■ Brief: Nothing should be left out when you copy the entries below.

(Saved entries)
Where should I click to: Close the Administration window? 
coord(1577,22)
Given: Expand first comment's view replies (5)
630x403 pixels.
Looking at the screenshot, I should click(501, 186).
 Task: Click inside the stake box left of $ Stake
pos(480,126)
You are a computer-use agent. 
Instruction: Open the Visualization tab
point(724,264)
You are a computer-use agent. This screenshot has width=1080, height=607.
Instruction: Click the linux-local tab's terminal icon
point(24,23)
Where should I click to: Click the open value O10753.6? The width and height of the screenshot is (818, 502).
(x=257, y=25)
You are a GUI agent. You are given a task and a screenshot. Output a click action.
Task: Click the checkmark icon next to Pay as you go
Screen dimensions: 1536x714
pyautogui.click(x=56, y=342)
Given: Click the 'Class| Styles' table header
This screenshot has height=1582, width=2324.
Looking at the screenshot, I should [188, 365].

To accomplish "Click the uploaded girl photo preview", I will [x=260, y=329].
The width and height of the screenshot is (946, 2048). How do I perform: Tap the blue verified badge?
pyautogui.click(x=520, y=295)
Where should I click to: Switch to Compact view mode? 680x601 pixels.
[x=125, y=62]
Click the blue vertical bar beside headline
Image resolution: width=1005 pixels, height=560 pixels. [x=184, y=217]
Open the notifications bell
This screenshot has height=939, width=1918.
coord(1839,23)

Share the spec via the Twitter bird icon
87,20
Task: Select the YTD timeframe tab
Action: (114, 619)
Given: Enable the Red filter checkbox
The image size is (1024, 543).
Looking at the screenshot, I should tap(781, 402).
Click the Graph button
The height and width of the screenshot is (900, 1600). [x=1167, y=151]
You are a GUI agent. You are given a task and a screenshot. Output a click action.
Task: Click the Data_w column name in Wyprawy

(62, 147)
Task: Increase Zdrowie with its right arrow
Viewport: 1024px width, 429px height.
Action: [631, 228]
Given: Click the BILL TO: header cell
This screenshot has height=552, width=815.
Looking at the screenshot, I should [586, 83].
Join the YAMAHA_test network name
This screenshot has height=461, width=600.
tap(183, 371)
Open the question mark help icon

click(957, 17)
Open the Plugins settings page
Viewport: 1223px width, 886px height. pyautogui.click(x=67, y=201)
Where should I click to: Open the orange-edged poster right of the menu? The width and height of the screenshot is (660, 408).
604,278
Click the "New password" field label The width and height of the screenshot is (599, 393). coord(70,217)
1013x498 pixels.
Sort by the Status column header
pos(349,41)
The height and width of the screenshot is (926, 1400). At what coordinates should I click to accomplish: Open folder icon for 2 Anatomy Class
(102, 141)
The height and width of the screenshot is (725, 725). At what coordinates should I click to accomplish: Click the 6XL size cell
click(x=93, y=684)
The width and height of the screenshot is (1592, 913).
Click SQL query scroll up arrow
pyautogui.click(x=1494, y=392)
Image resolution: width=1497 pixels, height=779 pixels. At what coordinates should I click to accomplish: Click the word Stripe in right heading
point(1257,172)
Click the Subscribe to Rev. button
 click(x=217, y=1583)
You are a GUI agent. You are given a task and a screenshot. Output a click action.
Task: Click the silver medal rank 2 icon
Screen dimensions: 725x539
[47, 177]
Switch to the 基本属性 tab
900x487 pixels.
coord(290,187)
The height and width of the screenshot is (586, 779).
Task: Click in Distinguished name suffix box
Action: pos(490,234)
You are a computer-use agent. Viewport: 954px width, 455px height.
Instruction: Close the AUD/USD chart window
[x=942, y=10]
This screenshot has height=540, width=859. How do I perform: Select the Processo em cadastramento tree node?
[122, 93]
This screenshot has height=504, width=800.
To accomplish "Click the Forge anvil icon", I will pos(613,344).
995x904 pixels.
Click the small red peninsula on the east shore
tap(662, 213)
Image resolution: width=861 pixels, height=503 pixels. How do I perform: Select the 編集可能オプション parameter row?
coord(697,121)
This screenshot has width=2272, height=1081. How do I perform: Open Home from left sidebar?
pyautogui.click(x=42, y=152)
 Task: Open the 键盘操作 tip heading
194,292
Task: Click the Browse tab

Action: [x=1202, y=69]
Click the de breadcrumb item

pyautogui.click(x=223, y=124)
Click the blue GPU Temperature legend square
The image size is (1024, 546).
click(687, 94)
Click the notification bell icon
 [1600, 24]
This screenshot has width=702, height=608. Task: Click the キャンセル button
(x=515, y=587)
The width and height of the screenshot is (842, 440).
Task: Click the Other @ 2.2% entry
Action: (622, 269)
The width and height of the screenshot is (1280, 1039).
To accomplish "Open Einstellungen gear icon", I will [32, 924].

■ Task output:
Where should I click to: Close the Administration window? 
coord(1577,22)
Given: Expand first comment's view replies (5)
630x403 pixels.
Looking at the screenshot, I should click(501, 186).
 Task: Click inside the stake box left of $ Stake
pos(480,126)
You are a computer-use agent. 
Instruction: Open the Visualization tab
point(724,264)
You are a computer-use agent. This screenshot has width=1080, height=607.
Instruction: Click the linux-local tab's terminal icon
point(24,23)
Where should I click to: Click the open value O10753.6? The width and height of the screenshot is (818, 502).
(x=257, y=25)
You are a GUI agent. You are given a task and a screenshot. Output a click action.
Task: Click the checkmark icon next to Pay as you go
Screen dimensions: 1536x714
pyautogui.click(x=56, y=342)
Given: Click the 'Class| Styles' table header
This screenshot has height=1582, width=2324.
Looking at the screenshot, I should [188, 365].

To accomplish "Click the uploaded girl photo preview", I will [x=260, y=329].
The width and height of the screenshot is (946, 2048). How do I perform: Tap the blue verified badge?
pyautogui.click(x=520, y=295)
Where should I click to: Switch to Compact view mode? 680x601 pixels.
[x=125, y=62]
Click the blue vertical bar beside headline
Image resolution: width=1005 pixels, height=560 pixels. [x=184, y=217]
Open the notifications bell
This screenshot has height=939, width=1918.
coord(1839,23)

Share the spec via the Twitter bird icon
87,20
Task: Select the YTD timeframe tab
Action: (114, 619)
Given: Enable the Red filter checkbox
The image size is (1024, 543).
Looking at the screenshot, I should tap(781, 402).
Click the Graph button
The height and width of the screenshot is (900, 1600). [x=1167, y=151]
You are a GUI agent. You are given a task and a screenshot. Output a click action.
Task: Click the Data_w column name in Wyprawy

(62, 147)
Task: Increase Zdrowie with its right arrow
Viewport: 1024px width, 429px height.
Action: [631, 228]
Given: Click the BILL TO: header cell
This screenshot has height=552, width=815.
Looking at the screenshot, I should [586, 83].
Join the YAMAHA_test network name
This screenshot has height=461, width=600.
tap(183, 371)
Open the question mark help icon

click(957, 17)
Open the Plugins settings page
Viewport: 1223px width, 886px height. pyautogui.click(x=67, y=201)
Where should I click to: Open the orange-edged poster right of the menu? The width and height of the screenshot is (660, 408).
604,278
Click the "New password" field label The width and height of the screenshot is (599, 393). coord(70,217)
1013x498 pixels.
Sort by the Status column header
pos(349,41)
The height and width of the screenshot is (926, 1400). At what coordinates should I click to accomplish: Open folder icon for 2 Anatomy Class
(102, 141)
The height and width of the screenshot is (725, 725). At what coordinates should I click to accomplish: Click the 6XL size cell
click(x=93, y=684)
The width and height of the screenshot is (1592, 913).
Click SQL query scroll up arrow
pyautogui.click(x=1494, y=392)
Image resolution: width=1497 pixels, height=779 pixels. At what coordinates should I click to accomplish: Click the word Stripe in right heading
point(1257,172)
Click the Subscribe to Rev. button
 click(x=217, y=1583)
You are a GUI agent. You are given a task and a screenshot. Output a click action.
Task: Click the silver medal rank 2 icon
Screen dimensions: 725x539
[47, 177]
Switch to the 基本属性 tab
900x487 pixels.
coord(290,187)
The height and width of the screenshot is (586, 779).
Task: Click in Distinguished name suffix box
Action: pos(490,234)
You are a computer-use agent. Viewport: 954px width, 455px height.
Instruction: Close the AUD/USD chart window
[x=942, y=10]
This screenshot has height=540, width=859. How do I perform: Select the Processo em cadastramento tree node?
[122, 93]
This screenshot has height=504, width=800.
To accomplish "Click the Forge anvil icon", I will pos(613,344).
995x904 pixels.
Click the small red peninsula on the east shore
tap(662, 213)
Image resolution: width=861 pixels, height=503 pixels. How do I perform: Select the 編集可能オプション parameter row?
coord(697,121)
This screenshot has width=2272, height=1081. How do I perform: Open Home from left sidebar?
pyautogui.click(x=42, y=152)
 Task: Open the 键盘操作 tip heading
194,292
Task: Click the Browse tab

Action: [x=1202, y=69]
Click the de breadcrumb item

pyautogui.click(x=223, y=124)
Click the blue GPU Temperature legend square
The image size is (1024, 546).
click(687, 94)
Click the notification bell icon
 [1600, 24]
This screenshot has width=702, height=608. Task: Click the キャンセル button
(x=515, y=587)
The width and height of the screenshot is (842, 440).
Task: Click the Other @ 2.2% entry
Action: (622, 269)
The width and height of the screenshot is (1280, 1039).
To accomplish "Open Einstellungen gear icon", I will [32, 924].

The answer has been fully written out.